En Orizon estos dos puntos son fundamentales para definir el concepto de rendimiento que, de acuerdo con nuestra experiencia, todavía no goza de la atención que verdaderamente merece. Cuando alertamos a los clientes de que las aplicaciones tecnológicas no funcionan como realmente deberían, lo que señalamos es, en primer lugar, que la empresa no está alcanzando los objetivos de negocio establecidos o que se están incumpliendo los compromisos de servicio fijados, ya sean internos o externos. La experiencia nos dice que, de media, un 20% de los Acuerdos de Nivel de Servicio (ANS) se incumplen, lo que en el actual escenario de hiperinterconexión coloca a las empresas en una situación muy complicada.

La segunda derivada del rendimiento defectuoso de las aplicaciones radica en un incremento directo del consumo de recursos tecnológicos, un sobreconsumo que, de acuerdo con nuestra experiencia, puede representar fácilmente hasta el 10% de los costes de infraestructura.

Y, en tercer lugar, no podemos perder de vista los problemas derivados de la mala calidad del software que, como ya hemos apuntado, en no pocas ocasiones, son consecuencia del recurrente ajuste del precio de los servicios de los integradores. A este respecto, hay que subrayar que la baja calidad del software, debido a malas prácticas tales como la repetición de tareas, la recodificación o no la ejecución de garantías, puede suponer hasta el 15% de los costes de los integradores.
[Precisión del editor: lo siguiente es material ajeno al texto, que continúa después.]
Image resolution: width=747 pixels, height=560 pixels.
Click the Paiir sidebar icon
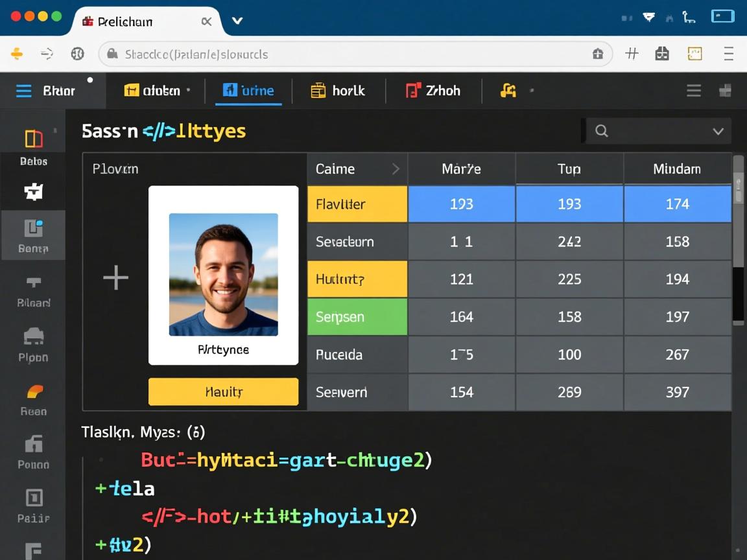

Llegados a este punto, cabe añadir aquí que las posibilidades de mejora son enormes debido, en buena parte, a que el entorno tecnológico y, tal y como sucede en otros muchos ámbitos, también se cumple el principio de Pareto, regla del 80/20 o ley de los pocos vitales, según la cual muy pocas tipologías de malas prácticas generan la mayor parte de los problemas.

En esta tesitura, y si las empresas quieren verdaderamente ir más allá en la forma de medir el valor de la tecnología, es imperativo que la eficiencia sea un elemento fundamental del modelo de medición y esto implica abordar el elemento costes de una manera más radical. Se trata, en última instancia, de implantar una nueva cultura, la del rendimiento y abordar el proceso de mejora continua de la calidad del software desde el final, al contrario de lo que plantean las soluciones más habituales hoy en día.

El desarrollo y adopción de una cultura del rendimiento, entendida como un círculo de mejora perpetuo, es un proceso clave dentro de la gobernanza TI de una organización y tiene, además, impacto en todas y cada una de sus áreas, incluyendo, por supuesto, la cuenta de explotación de la empresa que, al fin y al cabo, es determinante para el negocio.

En conclusión, resulta imperativo saber a ciencia cierta si las aplicaciones e infraestructuras tecnológicas de las que disponemos funcionan adecuadamente y a pleno rendimiento, tanto desde un punto de vista técnico, como de soporte al negocio. Medir cómo funciona el software y determinar los problemas que genera permite a las empresas desarrollar una mejor gestión de sus proveedores y, lo que es aún más importante, generar un ciclo de mejora continua de calidad de software, no solo a corto, sino también a medio y largo plazo, una visión temporal poco habitual en nuestro entorno.